According to the present invention there is provided an hyraulic fluid pressure supply system comprising a fluid pressure source for supplying hydraulic fluid under pressure to a service station from which hydraulic fluid under pressure is to be tapped on demand; relief valve means which is responsive to fluid pressure in said supply and reacts when that fluid pressure attains a predetermined value to open communication between the fluid pressure source and an hydraulic fluid exhaust; said relief valve means comprising a first valve which is biased to a condition in which it normally closes communication between the said source and exhaust and is displaceable against its biasing by hydraulic fluid pressure to open said communication, and a second valve which is biased to a condition in which it normally closes fluid pressure communication between the fluid pressure supply and the first valve and is displaceable against its biasing by hydraulic fluid pressure derived from the fluid pressure supply when that fluid pressure attains a predetermined value to open fluid pressure communication between the fluid pressure supply and the first valve which latter fluid pressure communication serves for displacing the first valve against its biasing to open communication between the said source and hydraulic fluid exhaust.

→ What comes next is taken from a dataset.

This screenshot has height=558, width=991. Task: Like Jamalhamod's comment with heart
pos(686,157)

Still further according to the present invention there is provided an hydraulic system comprising the supply system as specified in the immediately preceding paragraph in which the service station comprises a valve which is normally close centre by which hydraulic fluid under pressure is to be tapped on demand from the supply system; a further system having an open centre valve; flow divider valve means by which fluid flow from said fluid pressure source is directed to two outlets of the flow divider means one of which outlets communicates with said supply system and through which fluid under pressure is supplied to that system and the other of which outlets communicates with the further system and through which fluid under pressure is supplied to that further system.

By the present invention the actuation of the first valve which controls the opening and closing of communication between the fluid pressure source and exhaust is controlled by way of the second valve which is responsive to pressure derived from the fluid pressure supply and this second valve can be arranged so that it permits fluid pressure to react on the first valve only when that fluid pressure is sufficient to cause the second valve to open communication between the fluid pressure source and exhaust clearly and decisively thereby alleviating the uncertainty and chatter in the relief valve operation.

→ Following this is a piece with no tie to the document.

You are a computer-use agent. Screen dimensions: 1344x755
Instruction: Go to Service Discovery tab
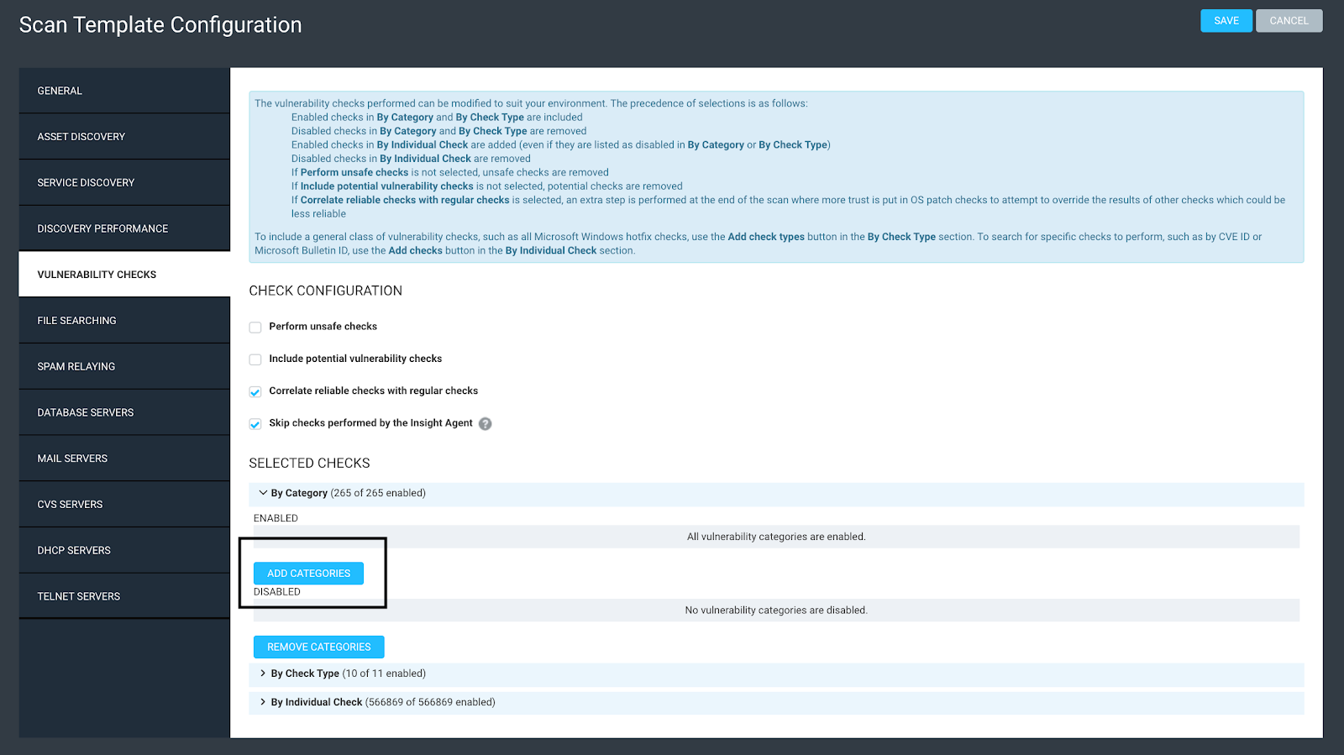pyautogui.click(x=124, y=182)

Preferably the second valve, which is conveniently in the form of a spring biased spool, is displaceable in response to hydraulic fluid pressure derived from the fluid pressure supply and controls the pressurising and exhausting of a chamber in the first valve, which chamber, when subjected to fluid under pressure from the fluid pressure supply is expandible to effect displacement of the first valve against its biasing. For example, the first valve may comprise a spool which defines with its spool cylinder an expandible and contractible chamber to effect displacement of the spool and thereby actuation of the valve in response to variations in fluid pressure within the chamber.With such an arrangement the second valve may be arranged so that when it closes the aforementioned chamber to communication with fluid pressure supply that valve is displaceable under its biasing to a condition in which it opens communication between the chamber and exhaust to permit displacement of the first valve under its biasing and when the second valve opens the chamber to communication with the fluid pressure supply that valve is displaced against its biasing to close communication between the chamber and exhaust.

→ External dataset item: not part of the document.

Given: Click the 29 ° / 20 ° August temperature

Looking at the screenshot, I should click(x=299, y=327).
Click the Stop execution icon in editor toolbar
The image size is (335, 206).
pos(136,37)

The supply of hydraulic fluid under pressure from the source to the service station may be by way of a non-return valve and it is then preferred that the first valve is located to normally close communication between the source at a position upstream of the nonreturn valve and exhaust and to be displaceable against its biasing to open said communication and that the second valve is displaceable against its biasing by hydraulic fluid pressure which is derived from the fluid pressure supply at a position downstream of the nonreturn valve. The use of a non-return valve is particularly advantageous in a supply system where the hydraulic fluid under pressure is supplied by way of the non-return valve to an accumulator from which the service station is supplied.The use of an accumulator in hydraulic systems is well known particularly where the source is provided from a constantly driven pump and fluid under pressure is to be tapped from the service station by way of a closed centre valve spasmodically.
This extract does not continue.